No, travel booking website, I am not going to book a vacation just in case they manage to negotiate a ceasefire.
Perhaps it was divine providence I followed the strange pull that drove me to book three trips with less than two weeks between them, with my last one happening next week.
Or I was just stir-crazy after barely being able to walk four metres during my cancer treatment without getting winded and now all I want to do is walk.
Yet the reality is this — the world’s never ending love affair with fossil fuels continues torridly.
Malaysia is more insulated than most because we do have a domestic oil and gas industry but our reserves can only hold for so long, and it’s simply not feasible to just “stop” exporting oil and using what we produce locally.
Finding out we sell the nicer oil and buy less nice oil for domestic use was certainly eye-opening.
That means we are still going to be affected by price hikes; I feel sorry for those who commute on the Labuan ferry because service has now been paused due to high diesel prices.
I remember during the pandemic people still foolishly thought they could travel and then ended up being stranded due to Covid-19 measures.

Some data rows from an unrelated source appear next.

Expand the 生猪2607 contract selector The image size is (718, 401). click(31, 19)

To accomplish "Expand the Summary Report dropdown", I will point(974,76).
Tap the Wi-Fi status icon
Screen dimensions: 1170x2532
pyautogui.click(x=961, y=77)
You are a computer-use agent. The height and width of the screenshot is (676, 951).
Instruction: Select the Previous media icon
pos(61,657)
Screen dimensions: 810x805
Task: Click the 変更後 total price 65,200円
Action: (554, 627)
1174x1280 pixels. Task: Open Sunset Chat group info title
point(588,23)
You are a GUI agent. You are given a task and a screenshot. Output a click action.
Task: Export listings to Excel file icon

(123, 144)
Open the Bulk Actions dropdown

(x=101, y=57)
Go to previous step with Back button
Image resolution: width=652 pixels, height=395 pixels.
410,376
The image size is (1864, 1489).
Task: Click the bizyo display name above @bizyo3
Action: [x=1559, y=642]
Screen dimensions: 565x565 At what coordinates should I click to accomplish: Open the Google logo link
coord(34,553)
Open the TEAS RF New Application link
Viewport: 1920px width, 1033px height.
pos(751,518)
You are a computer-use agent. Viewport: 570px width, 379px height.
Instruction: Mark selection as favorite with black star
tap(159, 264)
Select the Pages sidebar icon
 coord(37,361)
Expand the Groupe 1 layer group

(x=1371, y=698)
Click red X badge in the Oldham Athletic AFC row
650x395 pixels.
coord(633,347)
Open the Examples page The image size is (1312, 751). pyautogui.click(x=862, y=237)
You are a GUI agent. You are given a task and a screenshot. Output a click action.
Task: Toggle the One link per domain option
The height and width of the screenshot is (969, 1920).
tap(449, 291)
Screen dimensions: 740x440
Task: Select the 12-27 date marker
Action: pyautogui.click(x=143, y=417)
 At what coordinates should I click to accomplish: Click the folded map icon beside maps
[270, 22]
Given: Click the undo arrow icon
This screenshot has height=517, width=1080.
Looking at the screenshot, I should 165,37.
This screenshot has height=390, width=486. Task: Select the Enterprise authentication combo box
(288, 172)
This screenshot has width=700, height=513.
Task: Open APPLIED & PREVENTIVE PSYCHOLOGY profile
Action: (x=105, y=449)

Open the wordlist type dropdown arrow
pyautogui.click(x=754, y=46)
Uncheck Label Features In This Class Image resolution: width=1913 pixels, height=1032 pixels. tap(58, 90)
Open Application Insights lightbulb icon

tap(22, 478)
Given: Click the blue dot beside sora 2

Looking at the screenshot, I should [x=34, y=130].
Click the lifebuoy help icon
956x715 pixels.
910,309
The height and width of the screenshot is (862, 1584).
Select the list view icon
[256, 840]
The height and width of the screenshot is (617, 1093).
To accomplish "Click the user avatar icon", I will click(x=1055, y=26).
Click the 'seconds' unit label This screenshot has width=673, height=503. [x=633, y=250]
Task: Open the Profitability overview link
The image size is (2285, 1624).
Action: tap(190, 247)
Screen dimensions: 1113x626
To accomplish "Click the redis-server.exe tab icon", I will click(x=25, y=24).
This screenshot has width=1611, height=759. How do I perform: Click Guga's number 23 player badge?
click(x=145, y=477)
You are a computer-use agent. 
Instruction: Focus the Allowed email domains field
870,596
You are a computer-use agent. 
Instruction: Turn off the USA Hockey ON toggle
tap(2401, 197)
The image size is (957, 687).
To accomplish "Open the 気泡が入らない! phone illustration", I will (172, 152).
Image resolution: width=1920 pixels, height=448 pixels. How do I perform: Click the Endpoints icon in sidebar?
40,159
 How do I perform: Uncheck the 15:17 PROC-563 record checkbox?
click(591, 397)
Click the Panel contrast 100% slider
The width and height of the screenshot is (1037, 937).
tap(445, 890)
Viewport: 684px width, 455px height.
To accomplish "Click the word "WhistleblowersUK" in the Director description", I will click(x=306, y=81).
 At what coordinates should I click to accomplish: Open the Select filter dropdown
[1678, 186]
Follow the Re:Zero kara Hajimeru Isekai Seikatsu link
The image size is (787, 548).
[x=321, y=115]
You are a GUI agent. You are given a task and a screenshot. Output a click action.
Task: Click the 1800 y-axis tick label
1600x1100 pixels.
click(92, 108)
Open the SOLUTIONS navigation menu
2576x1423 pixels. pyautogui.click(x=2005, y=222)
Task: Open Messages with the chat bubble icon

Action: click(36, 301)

Being stuck in a foreign country with no confirmation on when you can return is scary and very expensive.
Hearing that many of those stranded overseas in the earlier days of the current conflict were not covered by travel insurance, due to war being a standard exclusion, I was just very thankful that I had never had any desire to visit Dubai nor fly onboard any of the Gulf airlines.
Yet I expect more tales of people being stranded while on vacation because there will be people who will travel anyway, whether due to non-refundable bookings or the knowledge that the “safer time to travel” might not come.
I hope that if you travel, you have enough savings or at the very least, enough to hunker down until you can evacuate if the war comes to your doorstep anyhow.
My next trip will involve trains and ferries and of course, a lot of walking.
Right now though as I’ve been sick with what is likely the flu, my walks have mostly been in the world of Pokopia, traversing seas, mountains and decayed buildings to build houses for the worst interior design clients ever — Pokémon.
You try building a house for a creature who decides roofs make things too “dark” and are only satisfied once you strip down your building to a door and one low wall made up of 10 stones.
I did end up crying a lot while playing, not so much because of the game itself (building homes for cute monsters isn’t that harrowing) but the writing.
The game doesn’t outright tell you what happened to all the humans, why all the Pokémon are left alone but instead you find little clues as you go along, playing the little missions, deciding which Pokémon would be happier rooming together.
It’s the little things, like how one monster keeps saying they hope that whatever you, the main character are doing, that it’s enough to persuade the humans to come home.
Ditto, the Pokémon you play in the game, is perhaps the saddest of them all — being able to mimic or shapeshift into anyone or anything, you instead choose the shape of the person you loved most, your human trainer.
When I get back from my next trip I hope I have enough stories to tell because I am rather tired of commentating on the state of the current world.
Mocking politicians has gotten stale now they’ve become expert at becoming self-mockeries so here’s to telling stories of travelling, recovering and mending my broken body and threadbare heart.
At least we’ll always have Pokémon.
* This is the personal opinion of the columnist.